= Research School for Socio-Economic and Natural Sciences of the Environment =

The Research School for Socio-Economic and Natural Sciences of the Environment (SENSE Research School) is a joint venture for integrated environmental and sustainability research and multidisciplinary PhD training in the Netherlands. The school was accredited by the Royal Netherlands Academy of Arts and Sciences (KNAW) during 1997–2006, was not accredited during 2007, and in 2007 had applied for reaccreditation by a revamped KNAW successor. It was reaccredited in 2008 and 2014. In 2007 the program listed 80 Ph.D. courses.

In 2013, there were 600 Ph.D. students affiliated with the program.

==Members==
It is based on a partnership between (departments of) eleven Dutch academic institutions (nine universities and two institutes):

- Groningen University - Center for Energy and Environmental Studies
- Leiden University - Institute of Environmental Sciences
- Open University Herleen - School of Science
- Netherlands Environmental Assessment Agency
- Radboud University Nijmegen - Department of Environmental Science
- University of Amsterdam - Institute for Biodiversity and Ecosystem Dynamics
- University of Twente - Water Engineering & Management Department and Faculty of Geo-Information Science and Earth Observation
- IHE Delft Institute for Water Education
- Utrecht University - Copernicus Institute for Sustainable Development and Innovation
- VU University Amsterdam - Department of Ecological Science and Institute for Environmental Studies
- Wageningen University - Wageningen Institute for Environment and Climate Research

==Climate change==
The program was to be subsidized by the Dutch Ministry of Environment during 2007-2009 "for the specific purpose of organizing a process of knowledge exchange, which is dedicated to the determination of the 50 most pressing policy-relevant research questions related to environmental and climate change issues in the coming years."
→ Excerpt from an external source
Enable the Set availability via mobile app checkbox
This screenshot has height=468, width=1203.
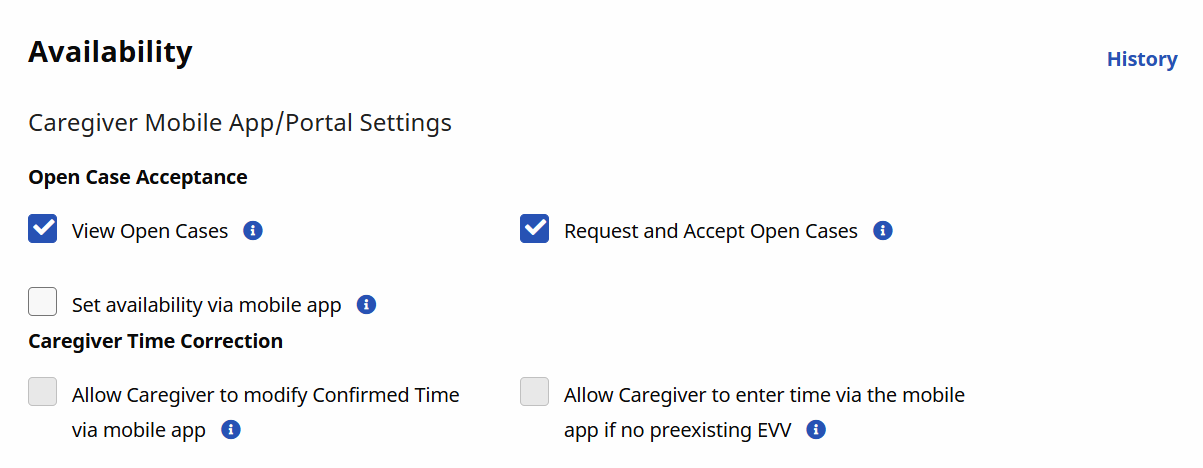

The program's large number of Ph.D. students was used in an unusual way in 2013. They were called upon for use in rapid vetting of a draft climatic change report in a crowd-sourcing mode. The process initially sought participation students pursuing Ph.Ds in the Netherlands, and ended up obtaining 40 of them plus 50 Ph.D. students from elsewhere. The students were distributed across 30 teams including at least one Dutch student per team, and the Dutch students earned educational credits plus "blooper bonus" pay and other incentives.